Last Updated 30 June 2017, 17:39 IST

At the stroke of the midnight hour, when the world sleeps, India will awake to a new indirect tax regime.

In what could be the biggest tax reform in the country since the independence, the country will transcend into a consolidated tax regime — Goods and Services Tax (GST).

The new tax regime, which will make the taxation process in the country far easy, by abolishing state-wise value added tax regimes, excise regimes, service tax, octroi and other levies and will unify the $2 trillion Indian economy and 1.3 billion people. But for the ease that GST regime will be offering, it has gone through a roller-coaster ride for 17 long years in its implementation.

It all started in the year 2000, with the Prime Minister Atal Bihari Vajpayee, adhering to the advice of an economic advisory panel of IG Patel, Bimal Jalan and C Rangarajan, setting up a committee headed by the then finance minister of West Bengal Asim Dasgupta to design a uniform taxation regime in the country. The committee was also mandated to look into the modalities of putting in place the back-end technology and logistics for rolling it out.
 



Determined towards a unified tax regime, Vajpayee led National Democratic Alliance (NDA) government constituted a task force in 2003 under the chairmanship of noted economist and academician Vijay Kelkar to recommend tax reforms.

The serious brainstorming started when the Kelkar committee suggested rolling out of GST, which was seconded by the 12th Finance Commission.
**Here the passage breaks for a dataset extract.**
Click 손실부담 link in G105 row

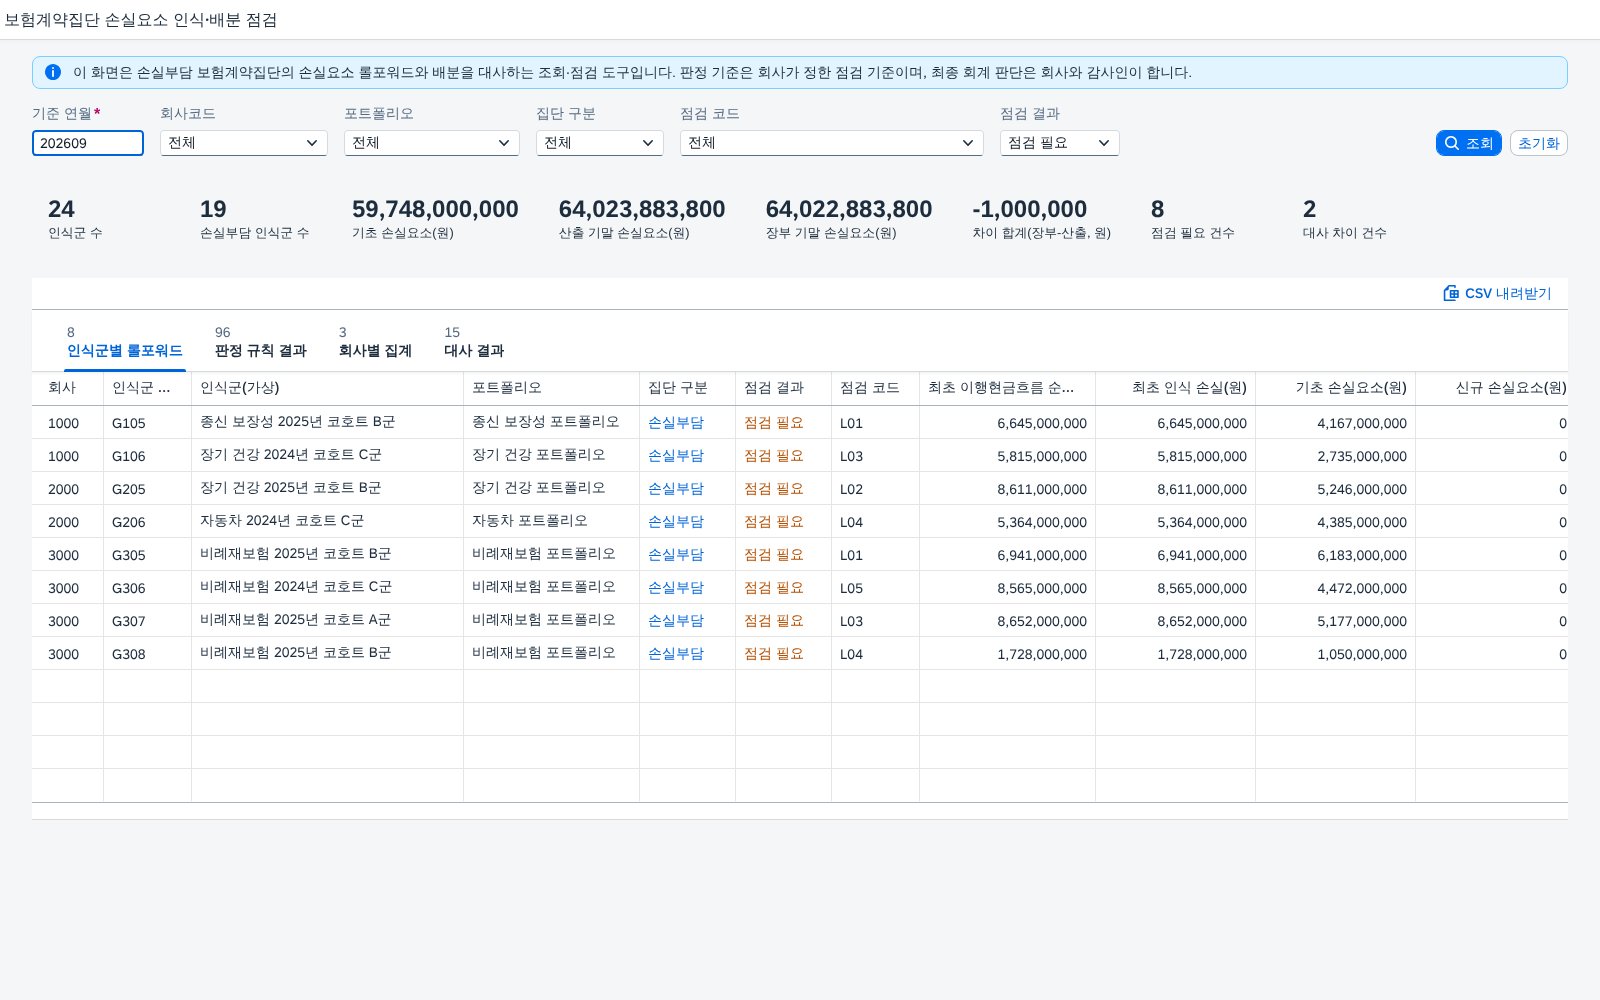coord(676,423)
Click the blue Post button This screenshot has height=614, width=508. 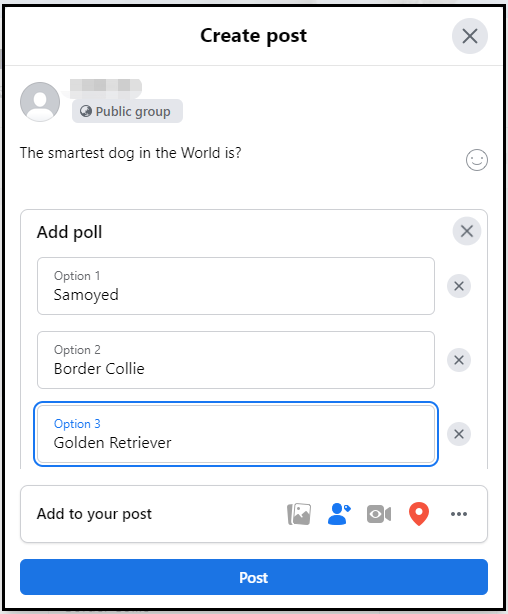pyautogui.click(x=254, y=577)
The major thrust on GST started in 2006 when the then Finance Minister P Chidambaram called for bringing in GST regime in his Budget Speech, setting up implementation date of April 1, 2010.

Despite his successor retaining the implementation date, the GST could not see the light of day, due to the political tussle.

Having missed the implementation date put UPA into a fire fighting mode. The finance ministry started large-scale, what it called mission-mode computerisation of commercial taxes in states, with a view lay the foundation for the GST.
 
In 2011, the Finance Minister introduced the constitution amendment bill in the Lok Sabha, but as with the most legislations in our country, the bill was referred to the standing committee of Parliament for finance. In the discussion that followed, Bharatiya Janta Party (BJP), which was back then in opposition, and Left opposed the extra discretionary powers given to centre under GST.
 
After standing committee submitted its recommendation in 2013, Chidambaram said that the government had set Rs 9,000 crore to compensate states for losses due to GST. Gujarat government sabotaged any move towards GST, claiming that the state would have to incur over Rs 14,000 crore losses every year due to GST.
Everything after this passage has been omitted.